On January 26, the South Carolina Department of Revenue issued Revenue Ruling #21-2, which provides guidance regarding the state’s conformity to Internal Revenue Code (IRC) Section 163(j).
IRC Section 163(j) Background:
- For tax years beginning before January 1, 2018, IRC Section 163(j) limited business interest expense deductions for certain interest paid or accrued by corporations.
- The Tax Cuts and Jobs Act of 2017 (TCJA) significantly altered IRC Section 163(j), limiting a taxpayer’s deduction for business interest expense (BIE) to the sum of 30% of the taxpayer’s adjusted taxable income (ATI), the taxpayer’s current year business interest income and certain floor plan financing interest expense (FFI).
- The provision was further amended in 2020 by the Coronavirus Aid, Relief, and Economic Security (CARES) Act for taxable years beginning in 2019 and 2020, to adjust the limitation 30% BIE limitation to 50% of a taxpayer’s ATI, BII and FFI.
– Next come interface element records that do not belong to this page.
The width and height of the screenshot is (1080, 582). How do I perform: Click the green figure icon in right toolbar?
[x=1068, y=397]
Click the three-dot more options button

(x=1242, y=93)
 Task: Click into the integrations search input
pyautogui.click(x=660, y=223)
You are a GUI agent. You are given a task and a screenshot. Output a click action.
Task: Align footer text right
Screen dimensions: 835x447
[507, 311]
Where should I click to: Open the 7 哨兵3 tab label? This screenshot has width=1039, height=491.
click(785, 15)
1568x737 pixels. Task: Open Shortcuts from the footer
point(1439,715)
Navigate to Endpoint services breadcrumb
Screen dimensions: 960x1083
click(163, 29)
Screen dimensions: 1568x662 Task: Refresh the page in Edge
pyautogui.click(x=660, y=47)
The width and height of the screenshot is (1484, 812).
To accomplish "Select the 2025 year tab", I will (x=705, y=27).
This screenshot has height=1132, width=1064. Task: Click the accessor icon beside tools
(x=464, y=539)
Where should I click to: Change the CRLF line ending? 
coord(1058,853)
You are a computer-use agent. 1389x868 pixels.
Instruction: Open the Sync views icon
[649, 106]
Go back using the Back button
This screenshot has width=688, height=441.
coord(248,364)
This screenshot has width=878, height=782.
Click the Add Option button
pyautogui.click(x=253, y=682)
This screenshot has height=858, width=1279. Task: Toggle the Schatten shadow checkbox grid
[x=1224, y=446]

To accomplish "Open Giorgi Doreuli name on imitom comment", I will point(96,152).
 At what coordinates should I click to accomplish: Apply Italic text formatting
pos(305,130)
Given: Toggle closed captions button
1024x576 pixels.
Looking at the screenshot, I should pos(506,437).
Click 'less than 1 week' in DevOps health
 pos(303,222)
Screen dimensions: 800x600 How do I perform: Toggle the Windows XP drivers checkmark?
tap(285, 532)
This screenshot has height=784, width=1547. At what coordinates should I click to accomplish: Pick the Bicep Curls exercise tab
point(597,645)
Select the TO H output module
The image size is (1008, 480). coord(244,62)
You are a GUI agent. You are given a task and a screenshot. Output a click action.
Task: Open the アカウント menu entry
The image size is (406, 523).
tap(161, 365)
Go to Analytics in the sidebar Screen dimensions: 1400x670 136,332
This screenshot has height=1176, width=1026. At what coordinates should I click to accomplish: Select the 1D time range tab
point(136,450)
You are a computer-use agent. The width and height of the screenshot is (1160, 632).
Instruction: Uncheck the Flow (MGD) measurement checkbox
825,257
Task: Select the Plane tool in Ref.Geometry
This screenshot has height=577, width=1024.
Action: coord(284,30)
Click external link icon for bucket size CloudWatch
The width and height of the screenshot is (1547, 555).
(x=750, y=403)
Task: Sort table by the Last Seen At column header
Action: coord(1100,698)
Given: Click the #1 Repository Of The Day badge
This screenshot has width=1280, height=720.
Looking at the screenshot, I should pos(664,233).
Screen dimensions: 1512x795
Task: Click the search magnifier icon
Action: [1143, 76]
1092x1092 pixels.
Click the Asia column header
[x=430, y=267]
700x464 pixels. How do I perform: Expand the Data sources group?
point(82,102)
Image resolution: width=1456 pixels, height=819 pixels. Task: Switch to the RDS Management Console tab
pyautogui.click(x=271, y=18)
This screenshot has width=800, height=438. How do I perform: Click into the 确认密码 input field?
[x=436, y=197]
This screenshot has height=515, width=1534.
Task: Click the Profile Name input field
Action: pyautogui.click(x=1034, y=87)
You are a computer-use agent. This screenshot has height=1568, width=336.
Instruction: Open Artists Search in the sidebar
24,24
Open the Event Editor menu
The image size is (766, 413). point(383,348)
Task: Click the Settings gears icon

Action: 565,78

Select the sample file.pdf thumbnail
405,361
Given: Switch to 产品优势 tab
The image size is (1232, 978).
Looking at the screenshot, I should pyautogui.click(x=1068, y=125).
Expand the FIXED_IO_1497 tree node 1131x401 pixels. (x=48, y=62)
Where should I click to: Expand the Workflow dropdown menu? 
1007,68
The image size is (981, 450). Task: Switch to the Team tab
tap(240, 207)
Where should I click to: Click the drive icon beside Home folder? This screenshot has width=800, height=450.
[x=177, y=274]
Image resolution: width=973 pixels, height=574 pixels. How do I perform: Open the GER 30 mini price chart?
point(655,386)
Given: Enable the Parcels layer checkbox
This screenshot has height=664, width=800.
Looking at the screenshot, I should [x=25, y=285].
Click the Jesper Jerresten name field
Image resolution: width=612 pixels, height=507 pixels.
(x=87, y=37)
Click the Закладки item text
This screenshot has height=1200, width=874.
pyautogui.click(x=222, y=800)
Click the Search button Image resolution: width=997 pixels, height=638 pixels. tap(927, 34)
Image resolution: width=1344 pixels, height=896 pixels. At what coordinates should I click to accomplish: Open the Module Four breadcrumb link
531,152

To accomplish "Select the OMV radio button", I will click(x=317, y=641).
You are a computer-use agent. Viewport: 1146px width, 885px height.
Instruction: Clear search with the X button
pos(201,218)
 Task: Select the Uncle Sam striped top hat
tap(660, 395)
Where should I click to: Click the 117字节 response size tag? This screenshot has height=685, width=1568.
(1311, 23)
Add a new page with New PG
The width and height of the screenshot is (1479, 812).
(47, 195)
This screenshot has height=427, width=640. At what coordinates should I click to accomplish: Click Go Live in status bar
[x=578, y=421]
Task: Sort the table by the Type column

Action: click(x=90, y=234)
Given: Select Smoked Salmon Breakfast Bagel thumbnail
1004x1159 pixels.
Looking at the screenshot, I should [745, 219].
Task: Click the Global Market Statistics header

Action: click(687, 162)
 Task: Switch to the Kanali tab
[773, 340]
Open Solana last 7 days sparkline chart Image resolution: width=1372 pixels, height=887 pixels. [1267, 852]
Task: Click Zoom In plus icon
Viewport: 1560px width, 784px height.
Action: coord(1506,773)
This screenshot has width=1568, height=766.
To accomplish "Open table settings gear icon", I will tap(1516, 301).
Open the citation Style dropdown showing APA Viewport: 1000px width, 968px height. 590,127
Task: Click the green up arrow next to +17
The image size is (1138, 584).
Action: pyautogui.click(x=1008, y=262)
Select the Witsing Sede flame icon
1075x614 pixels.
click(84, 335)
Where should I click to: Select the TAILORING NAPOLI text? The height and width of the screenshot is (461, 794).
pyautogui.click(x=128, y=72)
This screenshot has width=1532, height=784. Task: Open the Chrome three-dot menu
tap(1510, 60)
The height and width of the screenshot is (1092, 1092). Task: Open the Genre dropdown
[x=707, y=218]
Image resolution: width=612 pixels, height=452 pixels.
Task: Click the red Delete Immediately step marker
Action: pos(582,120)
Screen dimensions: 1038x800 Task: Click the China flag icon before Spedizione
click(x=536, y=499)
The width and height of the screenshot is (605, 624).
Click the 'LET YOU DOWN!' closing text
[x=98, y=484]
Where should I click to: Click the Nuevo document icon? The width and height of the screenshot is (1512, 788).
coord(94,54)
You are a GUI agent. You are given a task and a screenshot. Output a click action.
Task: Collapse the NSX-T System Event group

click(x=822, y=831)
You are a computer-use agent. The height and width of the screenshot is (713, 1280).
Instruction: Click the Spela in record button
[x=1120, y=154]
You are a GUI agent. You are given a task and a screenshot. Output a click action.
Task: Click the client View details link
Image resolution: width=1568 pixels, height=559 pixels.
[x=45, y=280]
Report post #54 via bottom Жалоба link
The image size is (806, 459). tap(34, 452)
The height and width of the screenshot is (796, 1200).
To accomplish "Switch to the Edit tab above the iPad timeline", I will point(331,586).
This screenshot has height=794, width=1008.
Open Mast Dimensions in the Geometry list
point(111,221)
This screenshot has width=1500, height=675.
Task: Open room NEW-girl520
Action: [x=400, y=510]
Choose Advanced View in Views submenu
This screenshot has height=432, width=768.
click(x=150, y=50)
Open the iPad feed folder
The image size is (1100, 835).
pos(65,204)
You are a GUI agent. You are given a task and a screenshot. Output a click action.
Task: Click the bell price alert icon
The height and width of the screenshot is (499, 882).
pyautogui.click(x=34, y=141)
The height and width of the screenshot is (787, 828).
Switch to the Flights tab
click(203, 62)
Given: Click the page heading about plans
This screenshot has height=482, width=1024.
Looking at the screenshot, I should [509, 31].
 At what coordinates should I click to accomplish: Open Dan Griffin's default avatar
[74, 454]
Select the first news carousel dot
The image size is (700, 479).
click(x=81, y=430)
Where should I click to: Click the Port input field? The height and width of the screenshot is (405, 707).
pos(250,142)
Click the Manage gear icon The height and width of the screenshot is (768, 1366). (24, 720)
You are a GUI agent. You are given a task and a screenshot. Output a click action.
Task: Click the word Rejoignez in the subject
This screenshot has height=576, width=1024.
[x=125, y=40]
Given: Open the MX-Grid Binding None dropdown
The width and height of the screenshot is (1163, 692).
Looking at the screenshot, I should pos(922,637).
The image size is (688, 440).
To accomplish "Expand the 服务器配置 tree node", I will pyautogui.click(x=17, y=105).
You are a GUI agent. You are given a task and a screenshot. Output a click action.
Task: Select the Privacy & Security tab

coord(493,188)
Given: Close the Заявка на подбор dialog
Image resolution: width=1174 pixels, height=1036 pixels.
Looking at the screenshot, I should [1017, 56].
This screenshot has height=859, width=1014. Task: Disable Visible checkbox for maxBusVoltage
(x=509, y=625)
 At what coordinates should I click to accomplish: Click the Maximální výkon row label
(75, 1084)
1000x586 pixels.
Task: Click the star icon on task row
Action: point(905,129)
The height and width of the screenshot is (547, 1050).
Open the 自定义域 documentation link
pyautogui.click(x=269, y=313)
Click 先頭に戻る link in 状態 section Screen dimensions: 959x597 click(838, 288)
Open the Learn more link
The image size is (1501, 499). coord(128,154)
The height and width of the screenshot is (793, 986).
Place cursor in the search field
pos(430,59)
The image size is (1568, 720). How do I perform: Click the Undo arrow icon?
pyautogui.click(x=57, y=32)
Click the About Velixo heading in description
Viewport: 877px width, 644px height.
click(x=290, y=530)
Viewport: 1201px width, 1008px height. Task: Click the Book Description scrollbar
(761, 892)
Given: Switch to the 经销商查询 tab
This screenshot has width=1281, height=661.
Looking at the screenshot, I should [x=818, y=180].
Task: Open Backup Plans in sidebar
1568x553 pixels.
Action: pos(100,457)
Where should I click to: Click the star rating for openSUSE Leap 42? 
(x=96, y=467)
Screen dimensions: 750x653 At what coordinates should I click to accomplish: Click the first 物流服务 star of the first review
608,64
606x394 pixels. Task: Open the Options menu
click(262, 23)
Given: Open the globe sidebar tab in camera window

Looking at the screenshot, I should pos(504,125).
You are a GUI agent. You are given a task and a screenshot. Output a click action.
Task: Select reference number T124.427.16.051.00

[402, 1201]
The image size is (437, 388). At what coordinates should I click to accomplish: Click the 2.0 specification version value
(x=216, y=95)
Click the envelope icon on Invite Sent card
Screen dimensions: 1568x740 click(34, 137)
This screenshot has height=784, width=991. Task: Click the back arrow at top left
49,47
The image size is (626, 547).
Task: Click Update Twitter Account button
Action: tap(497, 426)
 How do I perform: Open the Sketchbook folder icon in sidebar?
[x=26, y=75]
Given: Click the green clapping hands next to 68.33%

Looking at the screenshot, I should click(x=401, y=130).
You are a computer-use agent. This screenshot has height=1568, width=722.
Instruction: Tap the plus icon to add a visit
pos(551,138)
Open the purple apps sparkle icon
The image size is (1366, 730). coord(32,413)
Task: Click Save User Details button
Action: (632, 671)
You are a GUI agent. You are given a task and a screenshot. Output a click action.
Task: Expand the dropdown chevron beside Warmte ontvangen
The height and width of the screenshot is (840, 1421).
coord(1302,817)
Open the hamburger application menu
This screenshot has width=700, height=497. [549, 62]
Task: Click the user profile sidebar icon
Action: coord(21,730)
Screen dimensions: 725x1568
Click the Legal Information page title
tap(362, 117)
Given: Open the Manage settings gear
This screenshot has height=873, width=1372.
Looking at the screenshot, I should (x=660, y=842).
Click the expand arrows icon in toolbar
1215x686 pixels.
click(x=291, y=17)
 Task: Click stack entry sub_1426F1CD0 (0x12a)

- IRC Section 163(j) also contains interest expense carryforward provisions for disallowed expenses. These changes made by the TCJA were effective for tax years beginning on or after January 1, 2018.
South Carolina’s Tax Treatment
In October 2018, South Carolina enacted legislation decoupling the state from IRC Section 163(j) as amended by the TCJA.
Revenue Ruling #21-2 provides, that for tax years beginning after 2017, there is no South Carolina business interest tax limitation and no carryforward. As such, any interest expense that cannot be deducted against income in the year incurred may create a South Carolina net operating loss, and any federal interest expense carryforward allowed for federal income tax purposes is disallowed for South Carolina income tax purposes and is treated as an addition to South Carolina taxable income.
Reference: South Carolina Department of Revenue, SC Revenue Ruling #21-2 (Jan. 26, 2021).